Quantification of Continuous Flood Hazard using Random Forrest Classification and Flood Insurance Claims at Large Spatial Scales: A Pilot Study in Southeast Texas

Prepared by:

William Mobley, Antonia Sebastian, Russell Blessing, Wesley E. Highfield, Laura Stearns, and Samuel D. Brody

Prepared for:

Natural Hazards and Earth System Sciences

Publication Date:

October 28, 2020

Pre-disaster planning and mitigation necessitates detailed spatial information about flood hazards and their associated risks. In the U.S., the FEMA Special Flood Hazard Area (SFHA) provides important information about areas subject to flooding during the 1% riverine or coastal event.

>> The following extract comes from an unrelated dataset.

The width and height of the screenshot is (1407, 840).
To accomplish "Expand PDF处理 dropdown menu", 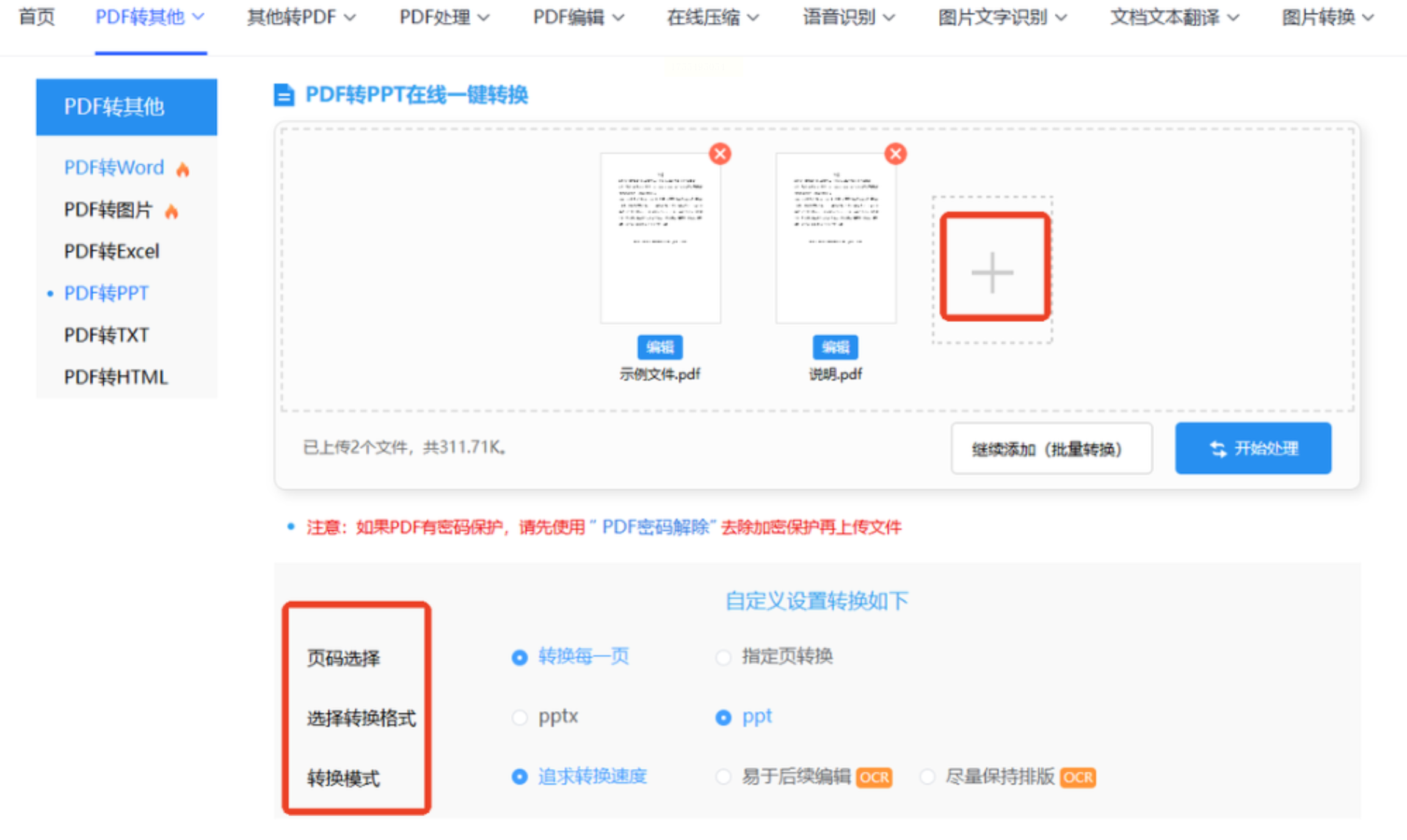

The binary nature of flood hazard maps obscures the distribution of property risk inside of the SFHA and the residual risk outside of the SFHA, which can undermine mitigation efforts. Machine-learning techniques provide an alternative approach to estimating flood hazards across large spatial scales at low computational expense. This study presents a pilot study for the Texas Gulf Coast Region using Random Forest Classification to predict flood probability across a 30,523 km2 area. Using a record of National Flood Insurance Program (NFIP) claims dating back to 1976 and high resolution geospatial data, we generate a continuous flood hazard map for twelve USGS HUC-8 watersheds. Results indicate that the Random Forest model predicts flooding with a high sensitivity (AUC 0.895), especially compared to the existing FEMA regulatory floodplain. Our model identifies 649,000 structures with at least a 1% annual chance of flooding, roughly three times more than are currently identified by FEMA as flood prone.